It assumes that the input file, "week_data.csv", has the same format as the data used in the above example: https://github.com/google/differential-privacy/go/examples/data/week_data.csv

package main

import (
	"context"
	"fmt"

	"github.com/apache/beam/sdks/v2/go/pkg/beam"
	"github.com/apache/beam/sdks/v2/go/pkg/beam/io/textio"
	"github.com/apache/beam/sdks/v2/go/pkg/beam/runners/direct"
	"github.com/google/differential-privacy/privacy-on-beam/v3/pbeam"
)

func main() {
	// visit contains the data corresponding to a single restaurant visit.
	type visit struct {
		visitorID  string
		eurosSpent int
		weekday    int
	}

	// Initialize the pipeline.
	beam.Init()
	p := beam.NewPipeline()
	s := p.Root()

	// Load the data and parse each visit, ignoring parsing errors.
	icol := textio.Read(s, "week_data.csv")
	icol = beam.ParDo(s, func(s string, emit func(visit)) {
		var visitorID string
		var euros, weekday int
		_, err := fmt.Sscanf(s, "%s, %d, %d", &visitorID, &euros, &weekday)
		if err != nil {
			return
		}
		emit(visit{visitorID, euros, weekday})
	}, icol)

	// Transform the input PCollection into a PrivatePCollection.

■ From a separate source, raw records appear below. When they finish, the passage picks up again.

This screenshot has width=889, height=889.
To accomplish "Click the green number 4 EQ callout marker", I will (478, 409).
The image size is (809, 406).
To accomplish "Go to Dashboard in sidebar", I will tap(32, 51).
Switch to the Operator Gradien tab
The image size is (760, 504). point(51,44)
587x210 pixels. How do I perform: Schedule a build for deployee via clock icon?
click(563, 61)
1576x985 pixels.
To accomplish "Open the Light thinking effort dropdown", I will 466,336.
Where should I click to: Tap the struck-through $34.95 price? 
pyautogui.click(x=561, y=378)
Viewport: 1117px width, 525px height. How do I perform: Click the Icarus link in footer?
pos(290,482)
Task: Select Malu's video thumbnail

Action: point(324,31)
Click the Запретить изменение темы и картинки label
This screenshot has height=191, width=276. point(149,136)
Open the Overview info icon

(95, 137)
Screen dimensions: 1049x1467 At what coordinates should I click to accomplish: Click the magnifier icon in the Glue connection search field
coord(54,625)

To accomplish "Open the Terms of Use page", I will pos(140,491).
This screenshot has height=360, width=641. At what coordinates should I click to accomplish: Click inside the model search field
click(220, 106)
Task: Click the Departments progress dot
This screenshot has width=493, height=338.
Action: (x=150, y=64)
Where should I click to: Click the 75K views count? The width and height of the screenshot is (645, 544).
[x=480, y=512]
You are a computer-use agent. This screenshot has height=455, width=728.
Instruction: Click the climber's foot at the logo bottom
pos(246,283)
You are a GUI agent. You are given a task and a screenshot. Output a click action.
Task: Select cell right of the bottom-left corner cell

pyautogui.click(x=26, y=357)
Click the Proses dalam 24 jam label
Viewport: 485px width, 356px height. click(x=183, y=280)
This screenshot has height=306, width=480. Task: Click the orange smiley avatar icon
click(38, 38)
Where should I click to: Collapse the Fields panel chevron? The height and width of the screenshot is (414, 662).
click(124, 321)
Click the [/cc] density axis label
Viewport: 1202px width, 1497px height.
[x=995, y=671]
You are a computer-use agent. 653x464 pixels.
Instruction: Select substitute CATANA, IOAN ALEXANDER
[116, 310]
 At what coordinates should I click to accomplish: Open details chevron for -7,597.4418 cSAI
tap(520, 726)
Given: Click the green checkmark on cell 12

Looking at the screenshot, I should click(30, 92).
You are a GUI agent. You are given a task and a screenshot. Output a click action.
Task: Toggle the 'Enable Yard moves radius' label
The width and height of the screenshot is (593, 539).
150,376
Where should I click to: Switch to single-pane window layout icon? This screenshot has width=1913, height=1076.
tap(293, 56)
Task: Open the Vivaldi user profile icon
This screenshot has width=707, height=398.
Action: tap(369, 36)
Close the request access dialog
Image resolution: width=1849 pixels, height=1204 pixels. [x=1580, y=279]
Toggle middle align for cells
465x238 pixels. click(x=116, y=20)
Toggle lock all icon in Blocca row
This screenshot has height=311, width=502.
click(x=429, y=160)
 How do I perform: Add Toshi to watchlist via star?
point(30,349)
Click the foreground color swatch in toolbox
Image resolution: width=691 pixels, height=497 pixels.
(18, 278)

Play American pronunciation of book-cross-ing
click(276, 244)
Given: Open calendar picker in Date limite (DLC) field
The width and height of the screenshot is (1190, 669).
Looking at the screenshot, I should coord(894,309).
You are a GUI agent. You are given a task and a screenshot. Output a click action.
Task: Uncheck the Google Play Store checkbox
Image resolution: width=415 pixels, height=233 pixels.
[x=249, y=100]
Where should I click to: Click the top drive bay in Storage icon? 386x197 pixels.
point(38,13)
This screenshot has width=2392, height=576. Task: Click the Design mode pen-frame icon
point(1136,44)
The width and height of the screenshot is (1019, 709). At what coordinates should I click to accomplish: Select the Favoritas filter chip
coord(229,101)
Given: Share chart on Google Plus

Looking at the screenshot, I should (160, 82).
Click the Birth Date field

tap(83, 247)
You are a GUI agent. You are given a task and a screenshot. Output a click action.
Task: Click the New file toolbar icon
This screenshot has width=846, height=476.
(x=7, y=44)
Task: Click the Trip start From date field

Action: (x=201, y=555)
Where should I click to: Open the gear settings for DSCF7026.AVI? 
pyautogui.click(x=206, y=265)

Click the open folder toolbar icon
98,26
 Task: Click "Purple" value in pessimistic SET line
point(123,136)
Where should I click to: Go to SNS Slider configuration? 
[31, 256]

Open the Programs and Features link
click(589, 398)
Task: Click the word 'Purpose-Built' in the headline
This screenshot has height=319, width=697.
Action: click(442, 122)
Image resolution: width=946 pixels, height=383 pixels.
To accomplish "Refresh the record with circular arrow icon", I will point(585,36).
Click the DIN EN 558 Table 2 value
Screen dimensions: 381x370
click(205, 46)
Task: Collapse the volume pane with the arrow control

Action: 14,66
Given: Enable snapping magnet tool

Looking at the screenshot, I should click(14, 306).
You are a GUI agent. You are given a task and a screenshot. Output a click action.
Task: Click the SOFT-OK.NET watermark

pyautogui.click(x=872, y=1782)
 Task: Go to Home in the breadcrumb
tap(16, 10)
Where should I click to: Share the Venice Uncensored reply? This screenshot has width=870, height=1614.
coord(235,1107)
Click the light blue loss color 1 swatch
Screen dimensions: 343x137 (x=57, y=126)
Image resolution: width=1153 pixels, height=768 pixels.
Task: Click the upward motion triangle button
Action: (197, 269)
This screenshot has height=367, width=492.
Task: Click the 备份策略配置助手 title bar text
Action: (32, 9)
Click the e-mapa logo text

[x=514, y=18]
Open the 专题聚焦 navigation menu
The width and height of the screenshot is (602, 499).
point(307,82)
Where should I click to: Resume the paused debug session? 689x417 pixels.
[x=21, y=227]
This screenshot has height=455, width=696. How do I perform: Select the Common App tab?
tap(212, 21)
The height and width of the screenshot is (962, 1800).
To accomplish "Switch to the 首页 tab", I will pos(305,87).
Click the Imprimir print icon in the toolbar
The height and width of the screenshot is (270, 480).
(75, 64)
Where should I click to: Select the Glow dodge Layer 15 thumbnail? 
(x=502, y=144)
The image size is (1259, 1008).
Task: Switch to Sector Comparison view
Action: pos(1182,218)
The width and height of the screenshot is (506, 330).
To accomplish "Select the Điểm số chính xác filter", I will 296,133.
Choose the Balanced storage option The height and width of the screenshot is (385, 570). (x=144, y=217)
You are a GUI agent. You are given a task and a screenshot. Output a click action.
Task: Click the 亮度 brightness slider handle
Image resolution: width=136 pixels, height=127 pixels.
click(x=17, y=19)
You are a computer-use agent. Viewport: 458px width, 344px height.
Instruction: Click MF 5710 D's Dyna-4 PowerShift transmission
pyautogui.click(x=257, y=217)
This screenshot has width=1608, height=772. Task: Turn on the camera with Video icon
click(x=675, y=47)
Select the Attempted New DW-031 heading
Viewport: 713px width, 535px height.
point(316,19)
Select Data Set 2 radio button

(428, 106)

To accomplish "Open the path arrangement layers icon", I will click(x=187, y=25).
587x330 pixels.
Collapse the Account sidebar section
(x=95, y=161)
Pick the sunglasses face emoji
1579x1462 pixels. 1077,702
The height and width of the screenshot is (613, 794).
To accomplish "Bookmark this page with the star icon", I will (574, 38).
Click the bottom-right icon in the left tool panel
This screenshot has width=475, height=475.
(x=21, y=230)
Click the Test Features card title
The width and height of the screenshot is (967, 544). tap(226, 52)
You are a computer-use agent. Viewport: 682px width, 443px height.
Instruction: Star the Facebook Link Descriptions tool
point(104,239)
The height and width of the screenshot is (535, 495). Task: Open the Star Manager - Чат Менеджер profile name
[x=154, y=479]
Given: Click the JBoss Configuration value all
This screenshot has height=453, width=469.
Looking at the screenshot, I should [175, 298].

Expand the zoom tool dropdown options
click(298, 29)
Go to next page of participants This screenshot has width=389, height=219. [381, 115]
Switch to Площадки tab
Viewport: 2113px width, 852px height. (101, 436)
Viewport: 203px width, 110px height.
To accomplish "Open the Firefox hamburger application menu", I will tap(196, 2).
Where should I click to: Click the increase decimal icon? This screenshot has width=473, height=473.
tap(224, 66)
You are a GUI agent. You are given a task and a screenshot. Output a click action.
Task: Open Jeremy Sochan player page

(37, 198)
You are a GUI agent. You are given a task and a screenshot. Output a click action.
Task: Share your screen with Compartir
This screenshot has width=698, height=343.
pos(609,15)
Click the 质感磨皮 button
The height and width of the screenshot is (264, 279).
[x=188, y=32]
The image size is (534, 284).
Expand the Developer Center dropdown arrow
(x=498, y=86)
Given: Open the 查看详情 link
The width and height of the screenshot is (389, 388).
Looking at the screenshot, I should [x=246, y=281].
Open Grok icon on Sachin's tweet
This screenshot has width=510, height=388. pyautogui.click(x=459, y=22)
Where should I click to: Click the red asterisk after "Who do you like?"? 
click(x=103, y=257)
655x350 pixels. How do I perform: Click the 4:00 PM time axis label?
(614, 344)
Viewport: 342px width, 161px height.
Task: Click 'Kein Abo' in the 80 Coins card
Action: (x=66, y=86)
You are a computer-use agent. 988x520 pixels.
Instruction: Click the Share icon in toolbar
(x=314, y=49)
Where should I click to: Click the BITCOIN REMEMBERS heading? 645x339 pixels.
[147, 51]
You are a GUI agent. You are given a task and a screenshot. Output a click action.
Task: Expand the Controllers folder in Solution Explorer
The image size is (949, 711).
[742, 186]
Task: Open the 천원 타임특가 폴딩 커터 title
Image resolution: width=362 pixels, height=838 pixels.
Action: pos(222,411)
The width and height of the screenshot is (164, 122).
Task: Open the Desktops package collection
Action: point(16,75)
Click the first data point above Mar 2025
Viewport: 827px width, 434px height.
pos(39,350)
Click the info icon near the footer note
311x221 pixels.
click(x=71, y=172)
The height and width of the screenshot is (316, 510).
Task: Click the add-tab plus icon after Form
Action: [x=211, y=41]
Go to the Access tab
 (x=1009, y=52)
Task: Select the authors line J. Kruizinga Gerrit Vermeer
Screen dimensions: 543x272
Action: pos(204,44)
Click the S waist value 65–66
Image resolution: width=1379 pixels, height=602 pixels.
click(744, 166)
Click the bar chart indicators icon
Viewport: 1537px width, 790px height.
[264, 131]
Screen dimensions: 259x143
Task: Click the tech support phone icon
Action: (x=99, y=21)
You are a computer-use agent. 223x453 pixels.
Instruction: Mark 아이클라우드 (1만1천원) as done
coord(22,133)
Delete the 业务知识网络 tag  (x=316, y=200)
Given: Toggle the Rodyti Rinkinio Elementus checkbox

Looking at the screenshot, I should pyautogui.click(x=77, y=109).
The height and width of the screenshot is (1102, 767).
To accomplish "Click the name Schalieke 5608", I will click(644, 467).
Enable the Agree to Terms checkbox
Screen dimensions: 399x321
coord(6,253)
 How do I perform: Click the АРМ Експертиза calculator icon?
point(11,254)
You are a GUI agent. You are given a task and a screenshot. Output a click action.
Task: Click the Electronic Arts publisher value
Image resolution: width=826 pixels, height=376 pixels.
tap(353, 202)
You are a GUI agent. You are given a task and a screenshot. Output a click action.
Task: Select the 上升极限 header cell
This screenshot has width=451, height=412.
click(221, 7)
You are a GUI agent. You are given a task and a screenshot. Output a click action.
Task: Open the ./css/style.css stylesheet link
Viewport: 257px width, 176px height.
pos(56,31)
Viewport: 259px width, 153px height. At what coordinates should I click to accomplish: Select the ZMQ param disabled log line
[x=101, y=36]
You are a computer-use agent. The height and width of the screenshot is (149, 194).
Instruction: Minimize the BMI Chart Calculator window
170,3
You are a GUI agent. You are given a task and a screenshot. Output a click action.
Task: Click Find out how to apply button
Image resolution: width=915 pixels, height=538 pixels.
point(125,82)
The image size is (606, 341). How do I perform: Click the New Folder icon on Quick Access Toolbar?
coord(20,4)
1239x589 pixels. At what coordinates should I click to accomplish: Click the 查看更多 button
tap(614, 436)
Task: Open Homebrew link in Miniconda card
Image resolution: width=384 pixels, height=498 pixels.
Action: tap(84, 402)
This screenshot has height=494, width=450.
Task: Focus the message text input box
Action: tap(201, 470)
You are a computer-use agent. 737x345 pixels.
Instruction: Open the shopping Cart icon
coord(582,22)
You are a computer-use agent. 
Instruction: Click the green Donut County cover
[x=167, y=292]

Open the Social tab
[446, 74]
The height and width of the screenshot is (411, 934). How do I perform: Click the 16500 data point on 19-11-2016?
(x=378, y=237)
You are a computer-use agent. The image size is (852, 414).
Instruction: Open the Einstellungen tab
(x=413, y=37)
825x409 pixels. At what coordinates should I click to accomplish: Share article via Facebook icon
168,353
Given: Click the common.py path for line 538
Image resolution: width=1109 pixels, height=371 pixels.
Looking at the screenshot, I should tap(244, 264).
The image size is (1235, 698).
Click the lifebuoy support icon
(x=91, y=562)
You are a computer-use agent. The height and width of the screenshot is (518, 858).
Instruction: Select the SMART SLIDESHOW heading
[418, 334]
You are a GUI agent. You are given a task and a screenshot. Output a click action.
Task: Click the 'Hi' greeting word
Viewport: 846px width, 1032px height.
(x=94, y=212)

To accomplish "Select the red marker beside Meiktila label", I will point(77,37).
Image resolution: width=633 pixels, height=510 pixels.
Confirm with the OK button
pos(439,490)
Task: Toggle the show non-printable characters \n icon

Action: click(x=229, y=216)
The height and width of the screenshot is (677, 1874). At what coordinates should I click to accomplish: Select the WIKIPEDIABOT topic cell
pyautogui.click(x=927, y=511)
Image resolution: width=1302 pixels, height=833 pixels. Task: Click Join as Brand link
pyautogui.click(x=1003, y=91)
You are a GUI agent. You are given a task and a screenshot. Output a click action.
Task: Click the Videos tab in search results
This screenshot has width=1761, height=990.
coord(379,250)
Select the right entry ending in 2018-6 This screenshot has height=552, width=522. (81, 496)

	// ε and δ are the differential privacy parameters that quantify the privacy
	// provided by the pipeline.
	const ε, δ = 1, 1e-3

	privacySpec, err := pbeam.NewPrivacySpec(pbeam.PrivacySpecParams{
		AggregationEpsilon:        ε / 2,
		PartitionSelectionEpsilon: ε / 2,
		AggregationDelta:          δ,
	})
	if err != nil {
		// Handle error.
	}
	pcol := pbeam.MakePrivateFromStruct(s, icol, privacySpec, "visitorID")
	// pcol is now a PrivatePCollection<visit>.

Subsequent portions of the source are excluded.